The 33 translated volumes were released on Thursday afternoon at a function at the China Radio International (CRI) office in Beijing, where Chinese students sang Tagore’s songs, elderly Chinese professors spoke of his humanism and the translators shared moments of their hard work.
The release was aimed at commemorating Tagore’s 155th birth anniversary on May 7.
Officially, it took six years but the groundwork began in 2009. “I got my first script to be translated when I was studying at Dacca University in 2009,” said Cao Yan Hua, deputy director of CRI’s Bengali department.
“The work actually began then,” said Cao, whose Bengali name is Shuborna.
Watch | Interview with one of the Chinese translators
In 2011, the Chinese government gave its stamp for the venture, making it a “Cultural Project” under the 12th five year plan, which meant it had to be completed between 2011 and 2015.
It was. And in April, China’s biggest state-run printer, the People’s Publishing House, came out with the volumes.
But there were problems.
One, there was no Bengali-to-Chinese dictionary. So translators, Cao said, had to carefully translate thousands and thousands of words first from Bengali to English, and then from English to Chinese.
“When there were disagreements about the meanings, the group would meet. We had many such meetings,” she said.
The translators juggled the project with their day jobs. The money – 60 Yuan (Rs 600) for 1,000 Chinese words – was a pittance. But the passion made up for it.

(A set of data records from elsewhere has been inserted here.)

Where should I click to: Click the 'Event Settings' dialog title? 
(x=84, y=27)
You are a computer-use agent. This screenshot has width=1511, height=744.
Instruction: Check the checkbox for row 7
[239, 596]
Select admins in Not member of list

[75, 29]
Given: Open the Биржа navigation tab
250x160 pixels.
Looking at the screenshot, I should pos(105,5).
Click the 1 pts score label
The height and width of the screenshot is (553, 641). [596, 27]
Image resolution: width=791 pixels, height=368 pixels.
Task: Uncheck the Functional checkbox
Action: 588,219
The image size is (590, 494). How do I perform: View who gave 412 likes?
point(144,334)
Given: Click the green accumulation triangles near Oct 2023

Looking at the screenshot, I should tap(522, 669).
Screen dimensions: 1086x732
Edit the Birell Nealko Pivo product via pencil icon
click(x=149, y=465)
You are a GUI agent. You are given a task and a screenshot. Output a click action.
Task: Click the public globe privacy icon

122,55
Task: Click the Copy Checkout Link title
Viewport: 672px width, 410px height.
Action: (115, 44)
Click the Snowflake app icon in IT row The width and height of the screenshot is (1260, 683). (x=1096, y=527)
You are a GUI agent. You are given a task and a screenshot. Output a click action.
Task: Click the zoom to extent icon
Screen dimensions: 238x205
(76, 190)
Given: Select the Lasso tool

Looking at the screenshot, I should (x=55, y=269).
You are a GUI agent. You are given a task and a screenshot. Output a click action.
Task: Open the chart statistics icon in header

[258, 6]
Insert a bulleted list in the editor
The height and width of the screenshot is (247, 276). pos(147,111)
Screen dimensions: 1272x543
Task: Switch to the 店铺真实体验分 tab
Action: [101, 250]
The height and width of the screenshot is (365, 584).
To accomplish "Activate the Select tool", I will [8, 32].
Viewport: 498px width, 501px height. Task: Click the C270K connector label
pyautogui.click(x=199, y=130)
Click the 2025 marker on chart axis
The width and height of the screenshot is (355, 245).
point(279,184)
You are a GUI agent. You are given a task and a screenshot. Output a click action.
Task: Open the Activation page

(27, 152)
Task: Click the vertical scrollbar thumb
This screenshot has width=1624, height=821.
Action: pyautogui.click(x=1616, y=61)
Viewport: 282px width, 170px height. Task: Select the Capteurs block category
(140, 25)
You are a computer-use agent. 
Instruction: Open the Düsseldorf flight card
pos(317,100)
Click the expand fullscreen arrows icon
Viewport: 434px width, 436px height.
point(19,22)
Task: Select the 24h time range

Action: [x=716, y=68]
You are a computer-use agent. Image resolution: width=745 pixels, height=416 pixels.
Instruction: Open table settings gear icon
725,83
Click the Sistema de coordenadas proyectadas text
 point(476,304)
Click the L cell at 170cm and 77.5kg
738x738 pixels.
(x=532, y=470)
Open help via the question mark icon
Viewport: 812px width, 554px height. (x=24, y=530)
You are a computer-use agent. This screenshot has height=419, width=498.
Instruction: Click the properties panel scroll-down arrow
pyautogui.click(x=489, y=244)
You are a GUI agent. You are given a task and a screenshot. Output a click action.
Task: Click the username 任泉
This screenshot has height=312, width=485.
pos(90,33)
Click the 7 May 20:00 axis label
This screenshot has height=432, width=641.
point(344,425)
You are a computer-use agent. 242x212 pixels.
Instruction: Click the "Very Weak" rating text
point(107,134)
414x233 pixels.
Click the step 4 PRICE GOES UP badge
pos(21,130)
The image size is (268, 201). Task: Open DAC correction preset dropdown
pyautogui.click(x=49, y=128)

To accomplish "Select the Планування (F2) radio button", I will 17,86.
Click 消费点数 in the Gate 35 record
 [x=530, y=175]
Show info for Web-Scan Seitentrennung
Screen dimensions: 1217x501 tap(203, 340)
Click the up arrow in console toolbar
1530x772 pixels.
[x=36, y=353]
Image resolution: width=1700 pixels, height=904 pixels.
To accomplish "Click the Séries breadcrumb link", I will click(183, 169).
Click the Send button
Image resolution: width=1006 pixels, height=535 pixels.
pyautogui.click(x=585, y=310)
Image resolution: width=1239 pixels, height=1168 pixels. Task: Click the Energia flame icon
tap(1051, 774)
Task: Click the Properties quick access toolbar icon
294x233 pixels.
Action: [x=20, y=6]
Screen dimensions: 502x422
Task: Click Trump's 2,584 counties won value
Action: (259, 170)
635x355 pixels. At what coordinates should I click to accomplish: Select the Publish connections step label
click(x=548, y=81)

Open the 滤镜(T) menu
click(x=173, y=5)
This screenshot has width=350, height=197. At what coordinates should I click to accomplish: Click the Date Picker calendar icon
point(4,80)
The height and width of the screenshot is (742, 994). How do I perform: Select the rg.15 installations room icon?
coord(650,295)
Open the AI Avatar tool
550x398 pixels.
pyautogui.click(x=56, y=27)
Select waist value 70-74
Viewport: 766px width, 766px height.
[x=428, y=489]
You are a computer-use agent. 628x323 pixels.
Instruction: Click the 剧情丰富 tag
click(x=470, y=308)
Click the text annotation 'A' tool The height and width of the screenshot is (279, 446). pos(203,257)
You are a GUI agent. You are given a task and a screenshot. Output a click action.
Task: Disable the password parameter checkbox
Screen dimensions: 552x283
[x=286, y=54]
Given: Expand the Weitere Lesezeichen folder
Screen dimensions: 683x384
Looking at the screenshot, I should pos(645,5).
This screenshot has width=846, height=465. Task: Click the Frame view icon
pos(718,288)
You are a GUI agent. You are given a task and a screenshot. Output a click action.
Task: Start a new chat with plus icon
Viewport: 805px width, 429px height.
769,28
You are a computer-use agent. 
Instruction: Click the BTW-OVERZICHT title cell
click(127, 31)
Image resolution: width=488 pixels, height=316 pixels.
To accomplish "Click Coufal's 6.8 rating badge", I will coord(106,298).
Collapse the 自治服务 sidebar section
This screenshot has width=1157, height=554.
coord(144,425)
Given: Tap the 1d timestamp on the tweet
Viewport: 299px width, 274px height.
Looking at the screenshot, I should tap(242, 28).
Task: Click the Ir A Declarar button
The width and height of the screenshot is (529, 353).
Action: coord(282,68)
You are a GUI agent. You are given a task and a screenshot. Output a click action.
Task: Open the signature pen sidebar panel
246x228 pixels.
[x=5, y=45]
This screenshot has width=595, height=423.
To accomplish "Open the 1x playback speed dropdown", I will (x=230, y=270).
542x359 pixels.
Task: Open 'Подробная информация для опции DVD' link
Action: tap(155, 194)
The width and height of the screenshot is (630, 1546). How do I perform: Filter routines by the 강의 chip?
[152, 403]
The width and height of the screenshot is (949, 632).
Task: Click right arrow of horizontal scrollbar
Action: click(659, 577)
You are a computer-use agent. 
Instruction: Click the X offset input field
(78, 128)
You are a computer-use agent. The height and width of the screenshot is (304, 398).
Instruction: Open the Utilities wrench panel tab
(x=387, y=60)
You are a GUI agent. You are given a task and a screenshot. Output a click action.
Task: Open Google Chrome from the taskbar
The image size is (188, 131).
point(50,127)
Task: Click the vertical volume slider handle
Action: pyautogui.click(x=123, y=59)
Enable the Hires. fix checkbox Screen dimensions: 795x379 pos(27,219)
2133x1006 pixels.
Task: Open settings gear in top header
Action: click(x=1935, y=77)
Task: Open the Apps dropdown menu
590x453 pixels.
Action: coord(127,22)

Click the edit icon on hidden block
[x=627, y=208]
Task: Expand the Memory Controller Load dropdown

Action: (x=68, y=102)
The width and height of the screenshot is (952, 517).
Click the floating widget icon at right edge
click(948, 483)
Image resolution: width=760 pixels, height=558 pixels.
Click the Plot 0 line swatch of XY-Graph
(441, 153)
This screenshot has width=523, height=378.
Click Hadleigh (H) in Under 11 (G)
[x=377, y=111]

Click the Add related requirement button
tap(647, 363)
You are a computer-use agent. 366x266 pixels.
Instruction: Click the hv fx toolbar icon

About half the translators were current and retired Bengali experts of the CRI. Bengali experts from China’s national news agency Xinhua, the foreign ministry, the Communist Party’s party school and the People’s Liberation Army too were part of the project.
Shi Jing Wu, a retired CRI director now in his seventies, worked as a translator and an editor.
“I had translated Tagore before. But this was special. This was the first time we were translating from Bengali to Chinese. Except Tagore’s songs, we translated everything,” Shi said.
Tagore visited China three times in the 1920s and 1930s. But his visits were contentious, with eminent Chinese scholars of the time debating his philosophy and worldview.
“True, but his philosophy and humanism have stood the test of time. Besides being an author and a poet, he was an educationist who spoke and wrote about a world philosophy,” Shi told HT, adding he “spent some happy and proud times” doing the translation.
At 5000 Yuan (approximately Rs 50,000), the volumes are aimed at universities and institutions. But abridged versions of novels and collection of poems are available for 20 Yuan (Rs 200).